I made this material last weekend. It’s the Montessori Dot Game. Traditionally it’s all on one board, with space for the equation to the right, but I wanted to use what I had on hand at home. And what I had were these two picture frames. So I designed the sheets to fit in the frames, stuck them in there, and now I have the material that we can use with dry-erase markers.
This is a Children’s House or primary material, for 3-6 years of age, and I presented it to Miss Adventuress. It’s a material that takes her a little bit closer to abstraction and the addition algorithm.
This is the equation Miss Adventuress invented and then solved using the dot game board. I’m going to write a more detailed post about this material in another entry, because it’s simple to make and use, and would be useful for any teacher, not just Montessori guides.
Mr. Scientist bought me these flowers when the baby was born, and Miss Aventuress felt she needed to dissect one of them. I gave her permission, and away she went. 🙂 One classic Montessori material is a puzzle with the parts of the flower, but Montessori method emphasizes having real experiences in daily life with a subject first, before using other materials to explore it. It’s much better for Miss Adventuress to begin with this kind of flower experience before learning all of the names of the parts of the flower and their functions.
Miss Adventuress made a drawing of the flower before she began dissecting it. We used an encyclopedia to find the names of some of the parts she found, and Mr. Scientist helped her make a slide to study with the microscope. She also used the small magnifying glass on the right.
After helping Miss Adventuress with her flower, Mr. Scientist had his head full of plants. He decided to plant some beans. He did that, and then I reminded him that scientists always write down their experiments and their results. First he told me that he needed me to print another copy of a plant diary I’d given him before. But this time I told him he could make his own table. He didn’t like that suggestion, but once I assured him that I would help if he needed it, and suggested he use a ruler when he complained that his lines wouldn’t be straight, he got to work. And his table ended up using both pages in his notebook, and includes lots more information than I would have required. It’s always better that students do anything for themselves they are able to do. As Maria Montessori said, any unnecessary help is a hindrance.
After dissecting the flower, Miss Adventuress asked if she could paint it, too. She’s very interested in watercolors lately, and decided to use them this time, too. She asked for red, blue, yellow, black, and white, and mixed them to get the colors she wanted. She ended up painting a rainbow instead of a flower…sometimes plans change! 🙂
Meanwhile, Miss Braveheart and I were reading some books, and I got out the attribute blocks. We didn’t do anything specific with them, just played and explored.

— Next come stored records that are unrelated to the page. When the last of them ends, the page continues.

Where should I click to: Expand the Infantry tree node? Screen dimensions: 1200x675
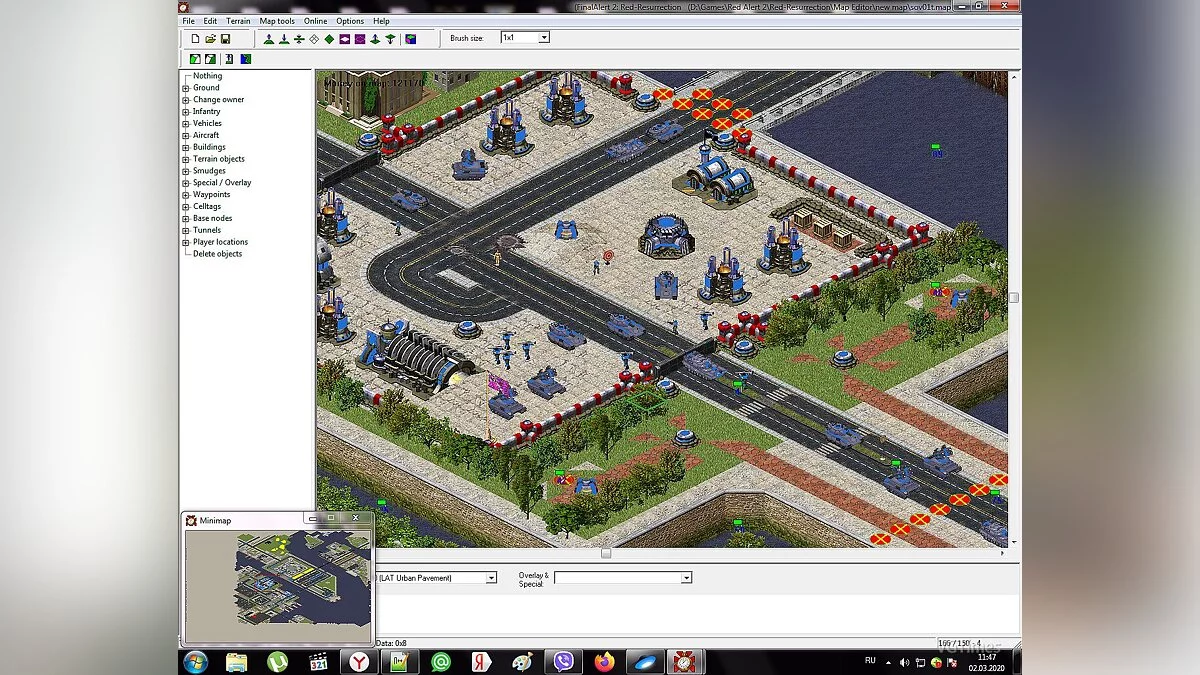click(184, 111)
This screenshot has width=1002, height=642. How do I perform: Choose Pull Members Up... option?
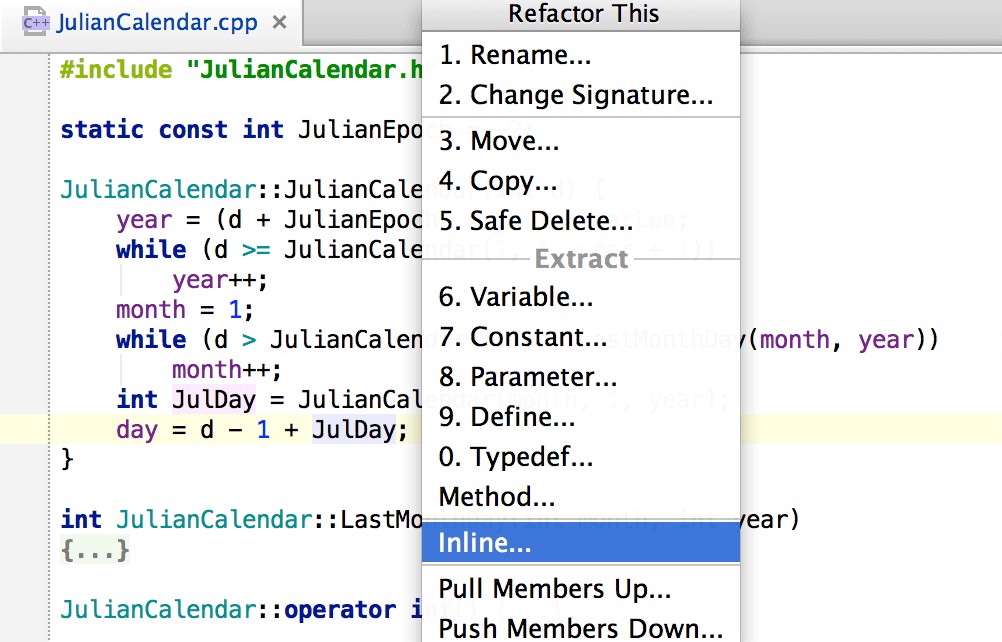pos(554,589)
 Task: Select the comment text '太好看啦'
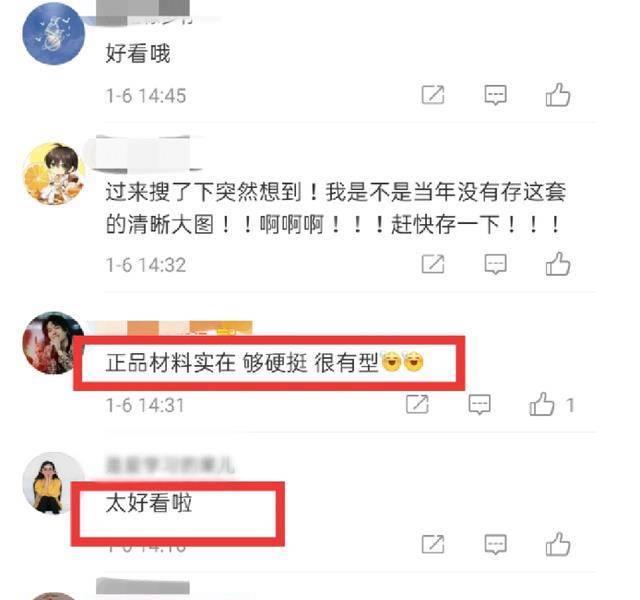[x=149, y=502]
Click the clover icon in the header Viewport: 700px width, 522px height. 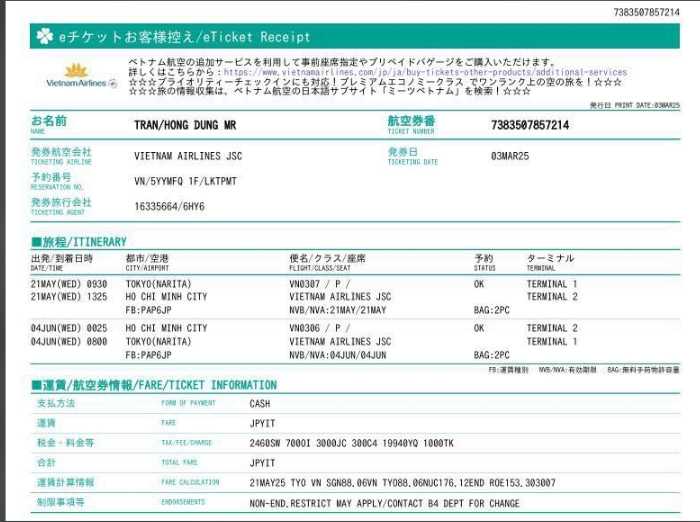point(45,37)
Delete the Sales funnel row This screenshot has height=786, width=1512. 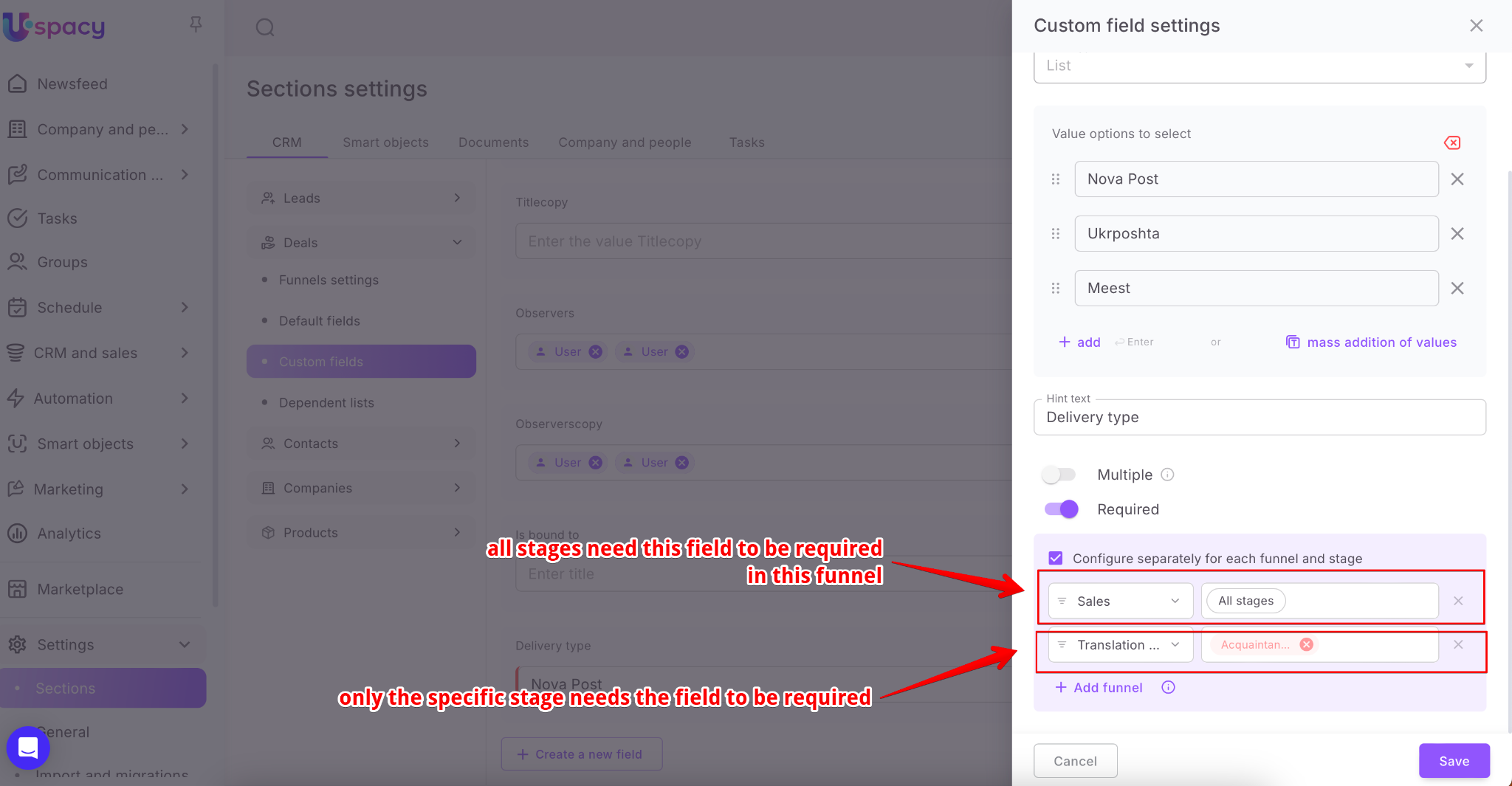pos(1457,601)
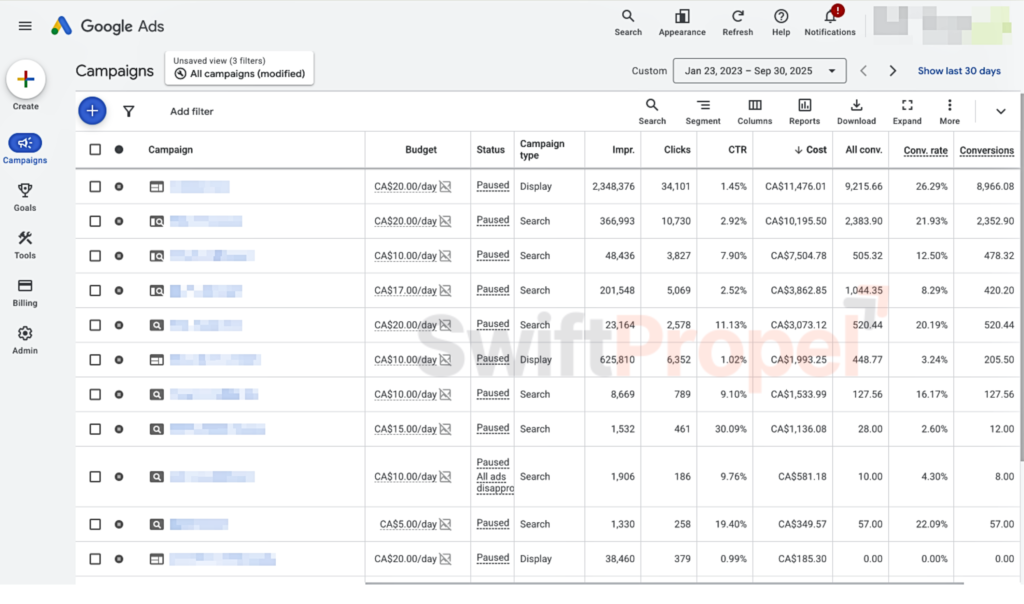Expand table to full screen

click(x=907, y=105)
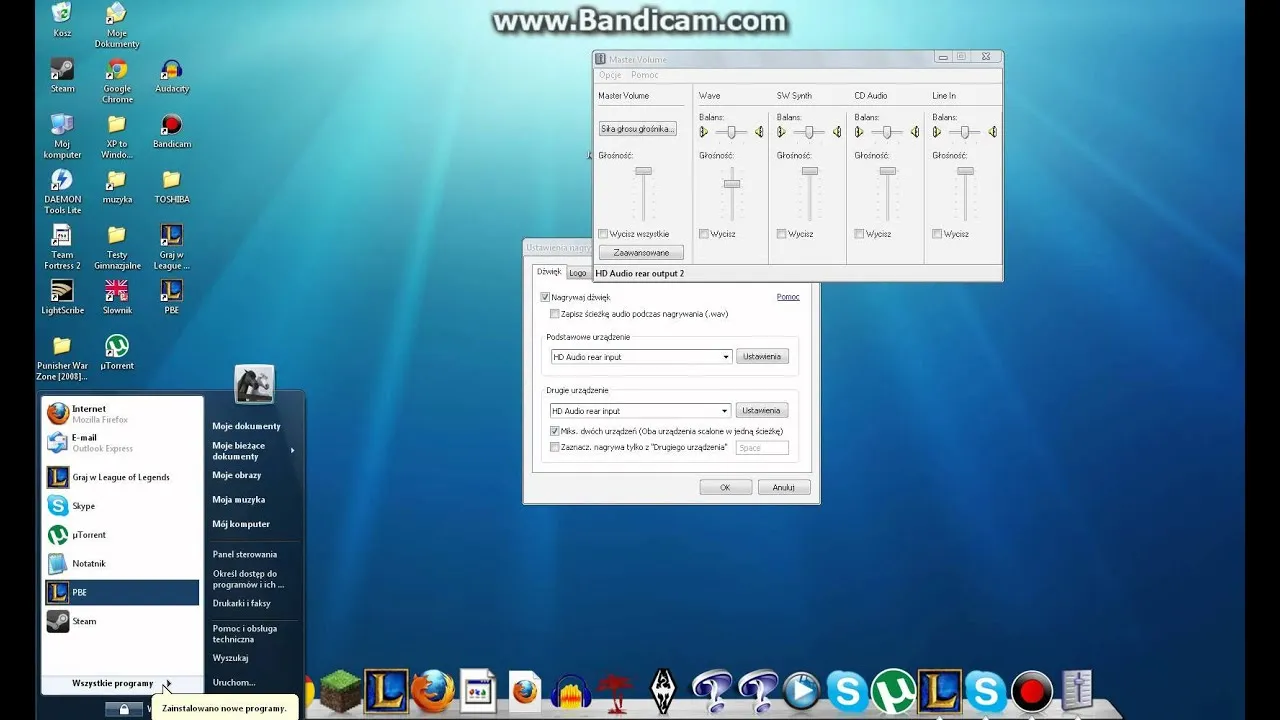Launch Skyrim from the dock
This screenshot has width=1280, height=720.
[x=663, y=691]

And all of this was possible because the baby was sleeping like this in my lap. 🙂
When Miss Braveheart saw that Miss Adventuress was painting, she needed to paint, too. I don’t give her the expensive watercolors; thankfully she’s happy with these ones for now!
And since the girls were painting, Mr. Scientist decided that it looked like a good idea to him, too. He worked very hard mixing the perfect green for this painting. He worked so long on it, in fact, that he said he’d have to continue tomorrow. It’s really fun to see how his painting process changes as he grows; it seems like so little time since he was painting in the same style as Miss Braveheart!
And we finished up with an electromagnet experiment, from a kit we got from Home Science Tools. In this experiment we observed the effect of the magnetic field on the compasses, and how far the magnetic field extended around the coils.
And of course they played outside; you just can’t miss out on the chance to play in all that snow!